Configuration

Complete the following steps to configure the Tenable App For QRadar.

To configure the Tenable App For Qradar:

  1. Log in to the IBM QRadar SIEM Console.

  2. Click the button.

    The Menu options appear.

  3. Click Admin.

    The Admin options appear.

  4. Scroll to the Tenable section.

  5. Click Tenable App Settings.

    The Tenable Configuration appears.

  6. Depending on the Tenable product you want to configure, do one of the following:

    • Click Add Tenable.io Account.
    • Click Add Tenable.sc Account.

  7. Configure the settings for your product.

    Required User Role: Basic, Scan Operator, Standard, Scan Manager, or Administrator

    1. In the Hostname box, enter the the domain name used to access Tenable.io.
    2. In the Access Key box, enter the API access key for Tenable.io. For information on generating API keys see the Generate API Key section in the Tenable.io User Guide.
    3. In the Secret Key box, enter the API secret key for Tenable.io. For information on generating API keys see the Generate API Key section in the Tenable.io User Guide.

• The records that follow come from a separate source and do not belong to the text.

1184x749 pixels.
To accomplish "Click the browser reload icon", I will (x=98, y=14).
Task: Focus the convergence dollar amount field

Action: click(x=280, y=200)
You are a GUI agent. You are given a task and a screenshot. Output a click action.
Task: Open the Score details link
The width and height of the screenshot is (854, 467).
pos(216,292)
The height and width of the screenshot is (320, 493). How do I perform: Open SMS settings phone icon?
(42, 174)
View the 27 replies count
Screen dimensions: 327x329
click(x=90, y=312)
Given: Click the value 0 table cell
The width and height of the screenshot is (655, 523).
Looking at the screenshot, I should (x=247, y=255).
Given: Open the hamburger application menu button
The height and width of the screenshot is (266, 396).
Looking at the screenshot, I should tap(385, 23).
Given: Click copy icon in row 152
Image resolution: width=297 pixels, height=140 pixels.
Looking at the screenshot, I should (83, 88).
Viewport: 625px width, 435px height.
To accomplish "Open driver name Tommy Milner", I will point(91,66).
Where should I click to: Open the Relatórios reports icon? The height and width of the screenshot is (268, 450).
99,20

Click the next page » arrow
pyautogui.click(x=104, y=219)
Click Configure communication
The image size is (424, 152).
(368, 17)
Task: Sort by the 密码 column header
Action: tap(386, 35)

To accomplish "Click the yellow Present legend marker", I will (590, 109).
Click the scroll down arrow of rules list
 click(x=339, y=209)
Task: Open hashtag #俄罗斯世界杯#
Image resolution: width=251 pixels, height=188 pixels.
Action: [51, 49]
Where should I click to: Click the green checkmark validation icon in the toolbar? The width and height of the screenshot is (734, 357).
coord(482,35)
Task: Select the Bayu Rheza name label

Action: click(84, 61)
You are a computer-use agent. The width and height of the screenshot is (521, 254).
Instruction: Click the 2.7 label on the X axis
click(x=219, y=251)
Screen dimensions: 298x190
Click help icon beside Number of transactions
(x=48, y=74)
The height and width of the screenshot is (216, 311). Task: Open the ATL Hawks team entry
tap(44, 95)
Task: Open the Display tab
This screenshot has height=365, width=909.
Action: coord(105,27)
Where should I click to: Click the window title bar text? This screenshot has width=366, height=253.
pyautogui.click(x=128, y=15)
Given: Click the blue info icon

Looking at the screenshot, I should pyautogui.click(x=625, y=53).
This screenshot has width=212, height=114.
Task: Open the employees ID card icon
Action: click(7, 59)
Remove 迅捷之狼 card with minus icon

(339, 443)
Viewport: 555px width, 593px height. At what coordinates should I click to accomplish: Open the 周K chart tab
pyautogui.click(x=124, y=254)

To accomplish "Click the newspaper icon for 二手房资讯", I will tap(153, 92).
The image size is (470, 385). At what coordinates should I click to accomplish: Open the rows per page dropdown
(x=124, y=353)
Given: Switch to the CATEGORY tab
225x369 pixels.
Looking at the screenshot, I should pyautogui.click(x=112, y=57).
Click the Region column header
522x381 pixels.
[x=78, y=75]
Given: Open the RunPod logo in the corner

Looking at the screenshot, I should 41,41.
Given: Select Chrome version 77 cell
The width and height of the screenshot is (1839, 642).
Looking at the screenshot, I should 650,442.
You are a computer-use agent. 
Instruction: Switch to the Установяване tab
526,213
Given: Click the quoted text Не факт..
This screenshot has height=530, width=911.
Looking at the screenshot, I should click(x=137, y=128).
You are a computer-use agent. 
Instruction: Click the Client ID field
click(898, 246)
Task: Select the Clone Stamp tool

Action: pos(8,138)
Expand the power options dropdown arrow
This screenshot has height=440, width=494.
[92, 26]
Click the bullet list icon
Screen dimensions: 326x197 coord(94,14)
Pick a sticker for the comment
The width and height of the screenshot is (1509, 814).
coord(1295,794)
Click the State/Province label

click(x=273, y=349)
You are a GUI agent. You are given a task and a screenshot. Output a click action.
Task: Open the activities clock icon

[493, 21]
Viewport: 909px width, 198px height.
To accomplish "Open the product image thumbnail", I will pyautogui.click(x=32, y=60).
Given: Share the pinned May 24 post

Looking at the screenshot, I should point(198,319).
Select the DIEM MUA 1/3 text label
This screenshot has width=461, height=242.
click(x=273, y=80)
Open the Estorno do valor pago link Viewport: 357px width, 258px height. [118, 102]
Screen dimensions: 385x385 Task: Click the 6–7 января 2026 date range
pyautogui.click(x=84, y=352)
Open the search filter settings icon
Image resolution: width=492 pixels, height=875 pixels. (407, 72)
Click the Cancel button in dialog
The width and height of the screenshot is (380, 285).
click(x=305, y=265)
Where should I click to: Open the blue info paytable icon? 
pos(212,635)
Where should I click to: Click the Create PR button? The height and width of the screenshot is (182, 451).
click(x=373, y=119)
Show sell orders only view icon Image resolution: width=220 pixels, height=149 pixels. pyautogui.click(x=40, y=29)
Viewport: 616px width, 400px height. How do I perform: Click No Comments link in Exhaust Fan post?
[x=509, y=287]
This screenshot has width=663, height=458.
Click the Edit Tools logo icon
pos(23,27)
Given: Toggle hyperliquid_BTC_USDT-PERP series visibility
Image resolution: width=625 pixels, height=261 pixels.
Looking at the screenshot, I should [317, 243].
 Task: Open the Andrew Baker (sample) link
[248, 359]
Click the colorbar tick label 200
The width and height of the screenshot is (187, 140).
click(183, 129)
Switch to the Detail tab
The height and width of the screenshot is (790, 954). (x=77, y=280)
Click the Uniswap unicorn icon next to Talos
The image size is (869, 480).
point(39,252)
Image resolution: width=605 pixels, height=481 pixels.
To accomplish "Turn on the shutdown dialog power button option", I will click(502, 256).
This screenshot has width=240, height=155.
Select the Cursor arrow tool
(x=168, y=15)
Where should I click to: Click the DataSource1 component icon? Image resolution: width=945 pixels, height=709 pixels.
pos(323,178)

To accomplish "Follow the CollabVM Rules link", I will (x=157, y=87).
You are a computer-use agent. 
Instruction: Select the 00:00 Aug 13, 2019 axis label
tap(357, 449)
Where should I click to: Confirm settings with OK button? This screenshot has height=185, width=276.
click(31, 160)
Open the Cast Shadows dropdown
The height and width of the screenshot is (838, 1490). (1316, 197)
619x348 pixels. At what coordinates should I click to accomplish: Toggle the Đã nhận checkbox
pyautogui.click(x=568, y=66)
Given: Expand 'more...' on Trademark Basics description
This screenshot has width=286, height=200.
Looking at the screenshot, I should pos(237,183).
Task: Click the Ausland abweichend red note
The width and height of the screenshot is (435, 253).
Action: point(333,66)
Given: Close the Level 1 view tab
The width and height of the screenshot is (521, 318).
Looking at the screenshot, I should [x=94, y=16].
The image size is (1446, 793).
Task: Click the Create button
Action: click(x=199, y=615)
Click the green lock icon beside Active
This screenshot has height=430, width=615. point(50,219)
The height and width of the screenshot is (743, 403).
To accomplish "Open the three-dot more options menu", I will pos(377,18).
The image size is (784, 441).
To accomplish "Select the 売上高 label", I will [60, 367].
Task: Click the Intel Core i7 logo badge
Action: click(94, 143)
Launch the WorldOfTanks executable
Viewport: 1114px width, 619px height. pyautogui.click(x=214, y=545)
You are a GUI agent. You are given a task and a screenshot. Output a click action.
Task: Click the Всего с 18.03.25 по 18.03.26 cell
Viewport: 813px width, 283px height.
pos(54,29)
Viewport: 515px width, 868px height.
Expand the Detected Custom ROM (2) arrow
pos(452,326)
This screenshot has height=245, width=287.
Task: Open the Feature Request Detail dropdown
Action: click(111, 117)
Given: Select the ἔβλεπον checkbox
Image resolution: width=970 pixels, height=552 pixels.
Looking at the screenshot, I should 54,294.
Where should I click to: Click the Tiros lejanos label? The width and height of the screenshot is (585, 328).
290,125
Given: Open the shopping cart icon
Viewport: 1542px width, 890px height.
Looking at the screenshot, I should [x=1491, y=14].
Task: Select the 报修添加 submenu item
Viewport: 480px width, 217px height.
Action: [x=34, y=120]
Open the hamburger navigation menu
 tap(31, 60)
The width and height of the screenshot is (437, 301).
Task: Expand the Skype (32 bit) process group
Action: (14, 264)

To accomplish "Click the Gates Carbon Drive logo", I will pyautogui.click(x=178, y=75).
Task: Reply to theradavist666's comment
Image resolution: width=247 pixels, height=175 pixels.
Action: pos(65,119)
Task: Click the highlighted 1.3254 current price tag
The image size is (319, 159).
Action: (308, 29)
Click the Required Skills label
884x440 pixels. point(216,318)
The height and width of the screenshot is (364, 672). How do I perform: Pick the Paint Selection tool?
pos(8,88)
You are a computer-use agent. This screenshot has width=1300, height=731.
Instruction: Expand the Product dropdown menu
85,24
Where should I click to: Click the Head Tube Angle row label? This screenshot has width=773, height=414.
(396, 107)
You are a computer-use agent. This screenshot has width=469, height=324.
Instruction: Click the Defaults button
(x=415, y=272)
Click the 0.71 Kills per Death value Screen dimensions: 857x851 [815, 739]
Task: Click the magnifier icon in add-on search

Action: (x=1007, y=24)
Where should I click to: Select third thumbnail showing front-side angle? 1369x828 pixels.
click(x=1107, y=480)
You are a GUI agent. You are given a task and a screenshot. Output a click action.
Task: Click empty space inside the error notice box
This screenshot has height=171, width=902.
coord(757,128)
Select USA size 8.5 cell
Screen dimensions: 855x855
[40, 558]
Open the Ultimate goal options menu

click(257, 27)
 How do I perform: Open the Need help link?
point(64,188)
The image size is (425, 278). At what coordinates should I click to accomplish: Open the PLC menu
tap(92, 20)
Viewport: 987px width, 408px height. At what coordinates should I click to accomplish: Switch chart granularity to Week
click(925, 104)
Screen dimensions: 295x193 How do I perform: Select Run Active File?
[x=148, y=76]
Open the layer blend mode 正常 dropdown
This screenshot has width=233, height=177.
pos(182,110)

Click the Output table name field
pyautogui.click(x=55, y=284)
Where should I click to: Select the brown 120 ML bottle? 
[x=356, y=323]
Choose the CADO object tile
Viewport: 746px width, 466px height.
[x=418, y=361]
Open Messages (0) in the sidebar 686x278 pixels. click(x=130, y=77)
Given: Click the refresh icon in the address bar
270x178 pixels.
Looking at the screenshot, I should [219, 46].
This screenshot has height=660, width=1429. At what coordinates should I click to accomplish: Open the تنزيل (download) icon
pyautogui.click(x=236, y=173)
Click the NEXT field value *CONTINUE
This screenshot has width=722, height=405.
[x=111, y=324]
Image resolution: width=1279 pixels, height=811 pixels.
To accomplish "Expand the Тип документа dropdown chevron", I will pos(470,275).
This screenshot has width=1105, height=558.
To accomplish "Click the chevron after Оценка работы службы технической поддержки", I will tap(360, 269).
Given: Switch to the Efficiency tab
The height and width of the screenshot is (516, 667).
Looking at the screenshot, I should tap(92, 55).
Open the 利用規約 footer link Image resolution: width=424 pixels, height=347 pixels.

    4. In the Authorized Service Token box, enter your Qradar authorized service token. Authorized tokens are found under User Management in the Authorized Services section.

      See the IBM QRadar SIEM website for steps on creating an authorized service token.

    5. (Optional) Connect to Tenable.io using a proxy.

      • Click the Enable/Disable Proxy toggle.
      • Type an IP/Hostname.
      • Type a Port.
      • (Optional) Select the Require Authentication for Proxy check box.

      • If you required authentication for proxy, type the proxy Username, Password, and Confirm Password.

    Required User Role: Security Analyst

    1. In the Address box, enter the IP address used to access Tenable.sc.
    2. In the Username box, enter your Tenable.sc username.
    3. In the Password box, enter your Tenable.sc password.

    4. In the Authorized Service Token box, enter your Qradar authorized service token. Authorized tokens are found under User Management in the Authorized Services section.

      See the IBM QRadar SIEM website for steps on creating an authorized service token.

    1. (Optional) Connect to Tenable.sc using a proxy.

      • Click the Enable/Disable Proxy toggle.
      • Type an IP/Hostname.
      • Type a Port.
      • (Optional) Select the Require Authentication for Proxy check box.

      • If you required authentication for proxy, type the proxy Username, Password, and Confirm Password.

  8. Click Save.

    The Tenable Configuration window appears and displays a success message.